• [Required task]
Reproduce the material below word for word, line by line.

• [Entries provided]
-- Start --

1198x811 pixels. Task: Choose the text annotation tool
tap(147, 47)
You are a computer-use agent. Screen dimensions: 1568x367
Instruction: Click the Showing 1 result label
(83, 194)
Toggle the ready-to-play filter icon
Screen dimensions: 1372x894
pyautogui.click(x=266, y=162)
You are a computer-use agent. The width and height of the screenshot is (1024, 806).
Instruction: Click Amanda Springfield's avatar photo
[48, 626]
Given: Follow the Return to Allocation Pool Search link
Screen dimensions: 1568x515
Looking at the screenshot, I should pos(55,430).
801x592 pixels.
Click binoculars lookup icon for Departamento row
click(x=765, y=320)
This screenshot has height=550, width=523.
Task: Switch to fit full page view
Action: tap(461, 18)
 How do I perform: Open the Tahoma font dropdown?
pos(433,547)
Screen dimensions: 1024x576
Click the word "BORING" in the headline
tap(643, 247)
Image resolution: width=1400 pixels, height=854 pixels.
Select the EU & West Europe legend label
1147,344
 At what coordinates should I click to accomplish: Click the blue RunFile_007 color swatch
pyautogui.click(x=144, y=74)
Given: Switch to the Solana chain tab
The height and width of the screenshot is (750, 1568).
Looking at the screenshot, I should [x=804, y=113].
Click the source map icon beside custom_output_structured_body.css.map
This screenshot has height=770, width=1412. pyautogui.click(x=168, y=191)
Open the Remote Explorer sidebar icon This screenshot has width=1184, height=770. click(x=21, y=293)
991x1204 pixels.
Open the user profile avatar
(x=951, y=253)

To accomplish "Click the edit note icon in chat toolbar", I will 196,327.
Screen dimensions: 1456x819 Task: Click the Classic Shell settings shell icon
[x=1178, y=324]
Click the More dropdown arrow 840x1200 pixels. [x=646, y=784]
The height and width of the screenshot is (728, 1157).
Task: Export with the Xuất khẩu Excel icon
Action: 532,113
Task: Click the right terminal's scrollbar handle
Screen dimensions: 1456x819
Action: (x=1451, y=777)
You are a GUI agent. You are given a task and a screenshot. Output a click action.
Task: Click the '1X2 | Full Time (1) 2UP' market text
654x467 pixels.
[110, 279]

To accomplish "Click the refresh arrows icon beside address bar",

-- End --

• [Result below]
1198x811 pixels. Task: Choose the text annotation tool
tap(147, 47)
You are a computer-use agent. Screen dimensions: 1568x367
Instruction: Click the Showing 1 result label
(83, 194)
Toggle the ready-to-play filter icon
Screen dimensions: 1372x894
pyautogui.click(x=266, y=162)
You are a computer-use agent. The width and height of the screenshot is (1024, 806).
Instruction: Click Amanda Springfield's avatar photo
[48, 626]
Given: Follow the Return to Allocation Pool Search link
Screen dimensions: 1568x515
Looking at the screenshot, I should pos(55,430).
801x592 pixels.
Click binoculars lookup icon for Departamento row
click(x=765, y=320)
This screenshot has height=550, width=523.
Task: Switch to fit full page view
Action: tap(461, 18)
 How do I perform: Open the Tahoma font dropdown?
pos(433,547)
Screen dimensions: 1024x576
Click the word "BORING" in the headline
tap(643, 247)
Image resolution: width=1400 pixels, height=854 pixels.
Select the EU & West Europe legend label
1147,344
 At what coordinates should I click to accomplish: Click the blue RunFile_007 color swatch
pyautogui.click(x=144, y=74)
Given: Switch to the Solana chain tab
The height and width of the screenshot is (750, 1568).
Looking at the screenshot, I should [x=804, y=113].
Click the source map icon beside custom_output_structured_body.css.map
This screenshot has height=770, width=1412. pyautogui.click(x=168, y=191)
Open the Remote Explorer sidebar icon This screenshot has width=1184, height=770. click(x=21, y=293)
991x1204 pixels.
Open the user profile avatar
(x=951, y=253)

To accomplish "Click the edit note icon in chat toolbar", I will 196,327.
Screen dimensions: 1456x819 Task: Click the Classic Shell settings shell icon
[x=1178, y=324]
Click the More dropdown arrow 840x1200 pixels. [x=646, y=784]
The height and width of the screenshot is (728, 1157).
Task: Export with the Xuất khẩu Excel icon
Action: 532,113
Task: Click the right terminal's scrollbar handle
Screen dimensions: 1456x819
Action: (x=1451, y=777)
You are a GUI agent. You are given a task and a screenshot. Output a click action.
Task: Click the '1X2 | Full Time (1) 2UP' market text
654x467 pixels.
[110, 279]

To accomplish "Click the refresh arrows icon beside address bar",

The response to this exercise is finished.